Blog_Machine_Learning_Premier_League

PREMIER LEAGUE - ON MACHINE LEARNING

PREMIER LEAGUE - ON MACHINE LEARNING
by Ditty April 2018
Keywords: Machine Learning, Premier League, Poisson distribution, Generalized Linear Models, Supervised Learning
Introduction - What is going on 
With my brother and his son being avid supporters of Arsenal and having endless discussion on who will finish at the top of the table by the end of the season - I was interested if machine learning could help answer this question. What always seems to amaze me is the familiarity of statistics by my nephew. Ask for a match statistic and chances are he'll probably be able to answer it. In general I think that the amount of data collected on matches has increased at an absurd rate compared to eighties / early nineties - when I grew up with football. And yes to get that discussion out of the way, the proper name for this lovely game is football. Not soccer. 
Objective & Limitations
In this research I will try to create a machine learning algorithm to try and predict the outcome of matches. Hence we will use the data for the seasons 2016 - 2017. All with the objective to make pre-match fun (and endless discussion) more fun..
Research Question - what to better understand
Making our objective and limitations more concrete the following research question is defined?

How can Machine Learning help to predict outcome of matches in the English Premier League?
In order to help answer this question I will be using R studio. This is an open scource software program mainly designed for statistical computing. You can find out more about Rstudio here.
Data Collection
The data that I used in this project are collected from github, www.premierleague.com and  Kaggle

The analysis set consisted of two datasets:

  1. Results
  2. Match Statistics 
Results (as taken from Kaggle)
Results of 4560 Premier League matches - 380 matches over 12 seasons from 2006/2007 to 2017/2018.

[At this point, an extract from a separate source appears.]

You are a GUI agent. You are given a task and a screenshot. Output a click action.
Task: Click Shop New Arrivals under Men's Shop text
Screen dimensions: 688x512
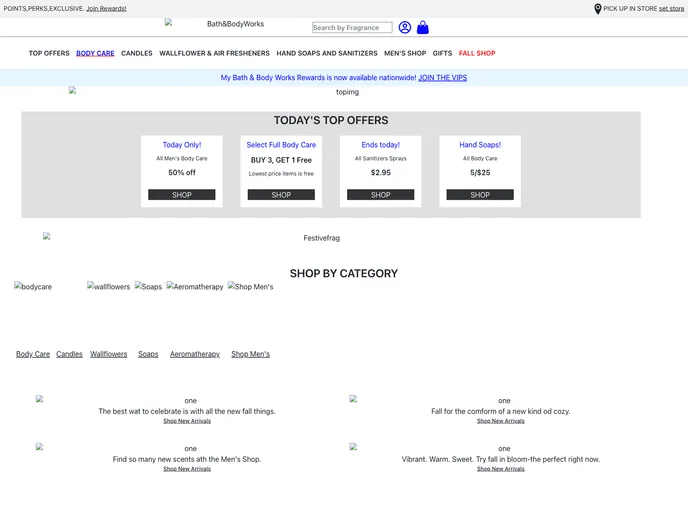pyautogui.click(x=187, y=469)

Match Statistics (as taken from Kaggle)
The stats can be categorised as follows:

General 
column 1-5 (start counting from 0) 
wins, losses, goals, yellow cards, red cards

Attack 
column 6-15 
shots, shots on target, hit woodwork, goals from header, goals from penalty, goals from free kick, goals from inside box, goals from outside box, goals from counter attack, offsides

Defence 
column 16-28 
clean sheets, goals conceded, saves, blocks, interceptions, tackles, last man tackles, clearances, headed clearances, own goals, penalties conceded, goals conceded from penalty

Team Play 
column 29-34 
passes, through balls, long passes, backwards passes, crosses, corners taken

Others 
column 35-42 
touches, big chances missed, clearances off line, dispossessed, penalties saved, high claims, punches, season
Data Manipulation
During this phase of the analysis we will focus on constructing our analysis set for our research. Here we need to combine the two data sets and create the same level of analysis. Hence from the Results data we are able to calculate the total season points and for the Match Statistics data we can aggregate the data from every match to the level of a team. Meaning that we now have transformed our data to the same level of analysis, namely on team level. 

Just to give you an impression the image below shows how the top 6 best performing clubs looked and the 6 worst performing teams looked. As presented by the fishy.co.uk
Analysis
Now that we have created our analysis set, we can have a closer look at the variables in our set. In particular we are interested in the distribution of these variables and also how they relate to each other. 

The figure below shows how the season end point are distributed. Where, without actually plotting a normal distribution into the plot, it might be safe to say this is no signs of normality here.
After having investigated the season end points it might be interesting to further investigate the match statistics in terms of goals scored - to see if we can identify patterns.
Poisson distribution
The interesting pattern that we see in the distribution images above give hints towards a Poisson distribution.Without going into the full mathematical theory behind the distribution let's try to plot the assumptions behind the distribution on a game of football. 

Would you say that in theory that a goal could be scored at any moment? I would say yes. And those moments should fall between the first seconde and the last seconde of the match? Yes, goals scored before or after the game don't count. And, are goals independent from each other? I would (in theory) also answer positive to this one, as in theory any team is able to score a goal independently from previous goals. Now comes the fun part these are also the main assumptions of a Poisson distribution. Namely, events (goals) happen within a certain time (and or space) and events occur independently from each other.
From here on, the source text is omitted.